Galileo discovered the law of Free Fall, according to which  acceleration of gravity g equals 9.8 m/s2 and is the same for all bodies. Yet daily experience teaches that the free fall of bodies varies. Galileo’s laws ignore the context in which they are applied. The context “distorts” (perturbs) the  observed law randomly, and the deviation of the observed from the postulated is regarded as an error. The error may be reduced by repeating the experiment many times, whereupon measurements will approach the “true” limit postulated by the Law. This is the essence of the reasoning of physics. Its metaphysics was laid down by Plato. Laws inhabit the realm of ideas and represent the reality while the observed phenomena are distorted.

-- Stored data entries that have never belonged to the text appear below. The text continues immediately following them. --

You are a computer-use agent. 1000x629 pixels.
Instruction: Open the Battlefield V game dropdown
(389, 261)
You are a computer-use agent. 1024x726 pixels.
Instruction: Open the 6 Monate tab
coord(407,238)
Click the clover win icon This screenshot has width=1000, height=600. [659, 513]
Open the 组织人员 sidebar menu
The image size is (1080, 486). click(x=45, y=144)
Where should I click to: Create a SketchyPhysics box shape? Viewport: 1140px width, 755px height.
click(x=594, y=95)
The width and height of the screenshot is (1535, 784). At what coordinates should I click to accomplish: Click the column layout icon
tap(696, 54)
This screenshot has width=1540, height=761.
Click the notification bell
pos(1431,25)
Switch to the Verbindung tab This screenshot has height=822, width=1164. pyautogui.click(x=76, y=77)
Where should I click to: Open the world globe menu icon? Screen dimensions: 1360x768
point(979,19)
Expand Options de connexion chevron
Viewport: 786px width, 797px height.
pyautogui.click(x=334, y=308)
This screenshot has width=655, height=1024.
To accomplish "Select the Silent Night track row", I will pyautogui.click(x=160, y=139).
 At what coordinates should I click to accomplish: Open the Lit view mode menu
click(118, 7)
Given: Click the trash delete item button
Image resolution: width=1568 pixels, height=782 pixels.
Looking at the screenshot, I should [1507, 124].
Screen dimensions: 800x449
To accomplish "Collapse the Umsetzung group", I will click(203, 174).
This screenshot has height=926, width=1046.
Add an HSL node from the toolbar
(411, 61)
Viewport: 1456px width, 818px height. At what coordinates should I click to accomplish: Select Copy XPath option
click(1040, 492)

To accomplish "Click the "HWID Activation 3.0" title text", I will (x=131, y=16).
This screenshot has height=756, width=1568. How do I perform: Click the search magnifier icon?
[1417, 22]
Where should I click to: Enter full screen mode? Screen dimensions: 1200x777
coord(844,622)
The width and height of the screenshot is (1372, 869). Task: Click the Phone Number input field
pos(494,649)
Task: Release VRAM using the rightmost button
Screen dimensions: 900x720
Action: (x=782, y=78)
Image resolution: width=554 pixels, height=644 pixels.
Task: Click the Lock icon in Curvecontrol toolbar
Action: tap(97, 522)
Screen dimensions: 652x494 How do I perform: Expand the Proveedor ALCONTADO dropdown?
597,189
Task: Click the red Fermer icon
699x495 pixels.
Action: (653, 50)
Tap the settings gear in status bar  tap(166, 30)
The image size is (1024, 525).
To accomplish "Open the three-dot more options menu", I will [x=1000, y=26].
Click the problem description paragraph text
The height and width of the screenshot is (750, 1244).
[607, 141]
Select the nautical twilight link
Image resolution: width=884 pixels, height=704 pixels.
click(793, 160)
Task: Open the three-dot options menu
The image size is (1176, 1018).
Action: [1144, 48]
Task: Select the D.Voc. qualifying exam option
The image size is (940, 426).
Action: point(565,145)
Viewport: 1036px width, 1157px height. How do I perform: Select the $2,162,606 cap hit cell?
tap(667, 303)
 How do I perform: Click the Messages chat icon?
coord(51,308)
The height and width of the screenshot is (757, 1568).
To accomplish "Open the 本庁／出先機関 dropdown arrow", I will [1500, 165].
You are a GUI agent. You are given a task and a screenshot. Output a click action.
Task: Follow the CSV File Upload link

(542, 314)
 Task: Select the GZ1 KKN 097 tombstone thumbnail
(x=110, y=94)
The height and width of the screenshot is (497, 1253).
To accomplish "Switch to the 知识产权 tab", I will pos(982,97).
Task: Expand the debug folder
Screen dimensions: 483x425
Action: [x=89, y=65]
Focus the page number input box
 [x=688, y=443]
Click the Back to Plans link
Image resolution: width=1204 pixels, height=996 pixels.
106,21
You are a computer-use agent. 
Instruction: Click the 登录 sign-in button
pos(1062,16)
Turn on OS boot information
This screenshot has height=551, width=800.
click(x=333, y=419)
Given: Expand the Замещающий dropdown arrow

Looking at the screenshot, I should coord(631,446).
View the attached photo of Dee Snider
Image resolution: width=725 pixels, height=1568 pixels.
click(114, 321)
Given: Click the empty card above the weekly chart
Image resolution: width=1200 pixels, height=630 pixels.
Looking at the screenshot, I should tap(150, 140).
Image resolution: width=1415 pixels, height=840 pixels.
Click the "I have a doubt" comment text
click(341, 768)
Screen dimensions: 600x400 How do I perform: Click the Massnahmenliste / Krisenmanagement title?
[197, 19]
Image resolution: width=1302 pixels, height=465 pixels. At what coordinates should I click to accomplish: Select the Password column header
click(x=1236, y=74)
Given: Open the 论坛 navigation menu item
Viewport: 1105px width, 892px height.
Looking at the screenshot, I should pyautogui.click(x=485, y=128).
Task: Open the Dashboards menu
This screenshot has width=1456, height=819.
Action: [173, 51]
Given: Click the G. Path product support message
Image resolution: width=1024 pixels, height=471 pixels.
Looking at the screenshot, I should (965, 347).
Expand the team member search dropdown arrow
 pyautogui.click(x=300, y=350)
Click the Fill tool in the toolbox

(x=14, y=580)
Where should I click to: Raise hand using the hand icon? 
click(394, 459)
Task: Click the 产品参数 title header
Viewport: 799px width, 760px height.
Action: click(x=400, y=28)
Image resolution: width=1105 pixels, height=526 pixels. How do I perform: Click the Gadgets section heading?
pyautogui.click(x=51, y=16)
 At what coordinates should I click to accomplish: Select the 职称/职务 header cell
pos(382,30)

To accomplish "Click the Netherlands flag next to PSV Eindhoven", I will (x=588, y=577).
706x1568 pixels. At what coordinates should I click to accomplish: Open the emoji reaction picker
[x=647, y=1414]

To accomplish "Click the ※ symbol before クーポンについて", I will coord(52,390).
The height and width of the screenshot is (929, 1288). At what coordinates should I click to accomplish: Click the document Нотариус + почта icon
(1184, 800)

2. Aristotle realized the whole is more than the sum of its parts.  The behavior of objects can be attributed to four kinds of explanation, which Aristotle called causes.

During the 19th century physical laws where applied to bio-medical reasoning introducing the error concept (or randomness) to medicine. Disease is defined as an error while the  normal is health. This notion is highlighted by the Genetic fatalism. Genes are the blueprint of our healthy organism and when they mutate (change) we are sick.  The task of the physician is to repair bad genes or even replace them.

Soon it became evident that many people with mutated genes are actually healthy. In order to save the reductionist view of disease geneticists conjured new genetic terms, and theories which explain why some people with mutated genes are healthy. They are discussed elsewhere

Geneticists fail to realize that the context in which they observe disease  cannot be ignored anymore. The context is our organism in its entire complexity, and it  cannot be reduced, or simplified like it is done in physics. The organism may make us sick with “good” genes and keeps us healthy with mutated genes.  

3. Since the organism as a whole controls its parts new mathematical tools are needed in order to untangle its sophistication.  All the nice mathematical tools applied in physics are of little help since they were designed to handle isolated and  ideal  situations devoid of any context, while processes in the organism are neither isolated, nor ideal and above all their context cannot be ignored anymore.

Cellular automata are the first step in the new direction. The main NKS message is that the iteration  of simple CA may create any desired complexity. Which is still a reductionist approach.  Yet this it not enough . Above all we   need   tools to simplify complexity without losing its essence which ought to be Wolfram’s concern. Twenty years ago he created the Mathematica package in order to explore the  NKS ideas.  Time has come for a new kind of Mathematica software, which will enable the end user to simplify complexity without losing its essence.

His name of the game is symbolic computing, which served for creating Mathematica. Why not start the computing from complex blobs obeying the allometric law, and  simplify them more and more  . . .  ?

The allometric law points to a new era  in science and philosophy. Cartesian reduction  is dead, long live phenomenology.